YOUR INSTRUCTIONS → Extract each line of the records below that contains the word "Follow".

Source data

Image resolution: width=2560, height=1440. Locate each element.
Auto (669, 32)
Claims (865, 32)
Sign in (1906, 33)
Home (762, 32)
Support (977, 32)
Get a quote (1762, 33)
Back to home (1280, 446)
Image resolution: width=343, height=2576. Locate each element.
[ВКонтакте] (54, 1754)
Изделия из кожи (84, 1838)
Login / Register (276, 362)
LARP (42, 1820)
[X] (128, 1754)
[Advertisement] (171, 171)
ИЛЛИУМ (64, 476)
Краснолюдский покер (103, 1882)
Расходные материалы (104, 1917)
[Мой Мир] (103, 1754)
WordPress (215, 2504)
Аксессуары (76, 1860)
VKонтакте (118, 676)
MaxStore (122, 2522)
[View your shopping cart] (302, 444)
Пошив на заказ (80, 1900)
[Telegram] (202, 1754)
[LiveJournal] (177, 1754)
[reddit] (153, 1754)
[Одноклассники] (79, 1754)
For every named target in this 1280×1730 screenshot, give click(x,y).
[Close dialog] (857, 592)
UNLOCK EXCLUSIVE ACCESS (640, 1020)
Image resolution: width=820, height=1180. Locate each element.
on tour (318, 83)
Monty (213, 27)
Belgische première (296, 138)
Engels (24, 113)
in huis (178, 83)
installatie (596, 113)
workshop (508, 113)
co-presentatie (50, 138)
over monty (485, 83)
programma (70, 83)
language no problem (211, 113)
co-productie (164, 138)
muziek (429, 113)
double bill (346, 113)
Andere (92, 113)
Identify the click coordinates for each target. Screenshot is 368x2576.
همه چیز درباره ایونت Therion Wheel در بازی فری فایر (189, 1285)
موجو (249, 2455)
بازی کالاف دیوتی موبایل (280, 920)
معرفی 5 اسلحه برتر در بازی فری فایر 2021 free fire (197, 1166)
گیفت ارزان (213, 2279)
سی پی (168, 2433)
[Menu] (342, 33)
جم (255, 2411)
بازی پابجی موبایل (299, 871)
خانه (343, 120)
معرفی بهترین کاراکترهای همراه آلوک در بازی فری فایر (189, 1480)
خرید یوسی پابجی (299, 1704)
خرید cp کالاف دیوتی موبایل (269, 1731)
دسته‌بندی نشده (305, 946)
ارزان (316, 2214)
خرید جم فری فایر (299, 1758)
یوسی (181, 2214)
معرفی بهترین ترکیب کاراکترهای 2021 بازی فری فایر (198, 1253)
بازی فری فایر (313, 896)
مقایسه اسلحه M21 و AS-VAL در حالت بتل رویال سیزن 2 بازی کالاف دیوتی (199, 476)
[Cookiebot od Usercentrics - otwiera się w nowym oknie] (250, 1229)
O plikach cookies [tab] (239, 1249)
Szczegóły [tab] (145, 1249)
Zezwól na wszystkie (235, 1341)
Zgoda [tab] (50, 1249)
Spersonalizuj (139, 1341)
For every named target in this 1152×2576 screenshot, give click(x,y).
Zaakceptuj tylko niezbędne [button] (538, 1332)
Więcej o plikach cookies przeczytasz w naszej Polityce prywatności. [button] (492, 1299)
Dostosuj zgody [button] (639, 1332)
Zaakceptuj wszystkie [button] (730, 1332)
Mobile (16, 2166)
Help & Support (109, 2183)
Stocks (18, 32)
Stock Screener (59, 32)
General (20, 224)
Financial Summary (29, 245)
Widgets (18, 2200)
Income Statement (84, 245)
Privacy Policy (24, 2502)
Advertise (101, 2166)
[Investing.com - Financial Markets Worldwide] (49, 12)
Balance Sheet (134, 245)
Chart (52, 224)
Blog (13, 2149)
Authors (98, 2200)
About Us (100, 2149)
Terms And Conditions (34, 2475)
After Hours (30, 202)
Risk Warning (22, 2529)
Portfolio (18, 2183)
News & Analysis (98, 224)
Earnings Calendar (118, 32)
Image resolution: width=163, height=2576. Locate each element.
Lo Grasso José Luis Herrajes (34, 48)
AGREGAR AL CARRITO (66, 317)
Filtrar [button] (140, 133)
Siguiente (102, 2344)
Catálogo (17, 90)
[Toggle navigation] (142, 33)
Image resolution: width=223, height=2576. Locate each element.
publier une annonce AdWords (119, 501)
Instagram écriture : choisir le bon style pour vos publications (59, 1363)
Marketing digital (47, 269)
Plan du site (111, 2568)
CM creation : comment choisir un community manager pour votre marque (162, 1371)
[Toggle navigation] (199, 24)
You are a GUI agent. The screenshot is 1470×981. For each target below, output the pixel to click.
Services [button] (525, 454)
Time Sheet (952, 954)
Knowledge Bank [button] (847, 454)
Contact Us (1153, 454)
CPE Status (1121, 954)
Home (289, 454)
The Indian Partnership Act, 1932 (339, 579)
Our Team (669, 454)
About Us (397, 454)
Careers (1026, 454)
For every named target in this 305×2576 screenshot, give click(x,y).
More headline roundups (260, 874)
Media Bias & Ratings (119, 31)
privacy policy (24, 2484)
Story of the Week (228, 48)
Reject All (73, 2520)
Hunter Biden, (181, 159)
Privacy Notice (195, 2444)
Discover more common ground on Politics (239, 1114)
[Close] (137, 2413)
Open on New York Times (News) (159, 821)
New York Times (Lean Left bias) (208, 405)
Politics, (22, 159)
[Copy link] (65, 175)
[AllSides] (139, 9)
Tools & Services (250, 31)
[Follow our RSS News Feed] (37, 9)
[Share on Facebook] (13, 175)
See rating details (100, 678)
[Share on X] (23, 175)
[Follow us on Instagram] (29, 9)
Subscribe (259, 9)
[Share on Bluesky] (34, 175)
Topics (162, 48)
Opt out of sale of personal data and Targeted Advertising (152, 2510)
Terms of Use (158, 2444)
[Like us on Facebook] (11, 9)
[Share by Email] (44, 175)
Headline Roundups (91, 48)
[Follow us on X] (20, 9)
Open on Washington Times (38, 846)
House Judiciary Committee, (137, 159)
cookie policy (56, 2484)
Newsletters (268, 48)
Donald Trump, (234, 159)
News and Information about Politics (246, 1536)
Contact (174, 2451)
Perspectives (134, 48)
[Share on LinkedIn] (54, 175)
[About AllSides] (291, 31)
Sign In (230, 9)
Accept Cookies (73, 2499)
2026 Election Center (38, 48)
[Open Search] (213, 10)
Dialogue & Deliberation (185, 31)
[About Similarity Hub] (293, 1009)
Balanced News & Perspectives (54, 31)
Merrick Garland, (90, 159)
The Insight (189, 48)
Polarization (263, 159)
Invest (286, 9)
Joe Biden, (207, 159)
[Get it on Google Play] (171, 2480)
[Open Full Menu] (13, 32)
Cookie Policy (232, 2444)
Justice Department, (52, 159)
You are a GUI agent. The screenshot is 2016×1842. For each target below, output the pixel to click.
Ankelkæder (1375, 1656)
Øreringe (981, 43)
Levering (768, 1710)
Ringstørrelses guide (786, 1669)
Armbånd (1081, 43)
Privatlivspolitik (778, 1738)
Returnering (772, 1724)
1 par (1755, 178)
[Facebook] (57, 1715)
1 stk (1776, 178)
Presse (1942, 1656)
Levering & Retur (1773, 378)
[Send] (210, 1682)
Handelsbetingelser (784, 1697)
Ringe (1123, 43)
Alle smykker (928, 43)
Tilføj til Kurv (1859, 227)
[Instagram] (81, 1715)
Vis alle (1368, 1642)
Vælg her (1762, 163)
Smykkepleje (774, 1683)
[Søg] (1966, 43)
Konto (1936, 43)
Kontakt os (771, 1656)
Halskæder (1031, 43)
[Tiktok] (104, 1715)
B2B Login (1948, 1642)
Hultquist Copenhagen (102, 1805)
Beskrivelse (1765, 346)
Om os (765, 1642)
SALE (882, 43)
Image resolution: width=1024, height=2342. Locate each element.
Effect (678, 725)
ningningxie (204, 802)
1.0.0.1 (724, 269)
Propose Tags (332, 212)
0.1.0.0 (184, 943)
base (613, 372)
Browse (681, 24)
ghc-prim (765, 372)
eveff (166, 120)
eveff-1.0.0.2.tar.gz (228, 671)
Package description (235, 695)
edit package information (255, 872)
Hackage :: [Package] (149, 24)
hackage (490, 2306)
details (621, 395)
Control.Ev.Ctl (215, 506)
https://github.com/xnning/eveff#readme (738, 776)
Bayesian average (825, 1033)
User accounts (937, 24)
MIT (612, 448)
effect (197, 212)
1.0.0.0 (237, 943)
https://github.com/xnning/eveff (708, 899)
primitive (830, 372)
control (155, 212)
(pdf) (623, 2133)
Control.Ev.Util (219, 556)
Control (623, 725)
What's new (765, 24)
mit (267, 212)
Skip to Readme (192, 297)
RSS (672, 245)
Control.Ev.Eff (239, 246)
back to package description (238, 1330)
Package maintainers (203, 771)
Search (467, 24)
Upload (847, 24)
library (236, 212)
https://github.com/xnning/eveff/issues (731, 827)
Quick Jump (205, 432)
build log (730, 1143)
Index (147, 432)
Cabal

ANSWER TO THIS PROBLEM →
[Follow our RSS News Feed] (37, 9)
[Follow us on Instagram] (29, 9)
[Follow us on X] (20, 9)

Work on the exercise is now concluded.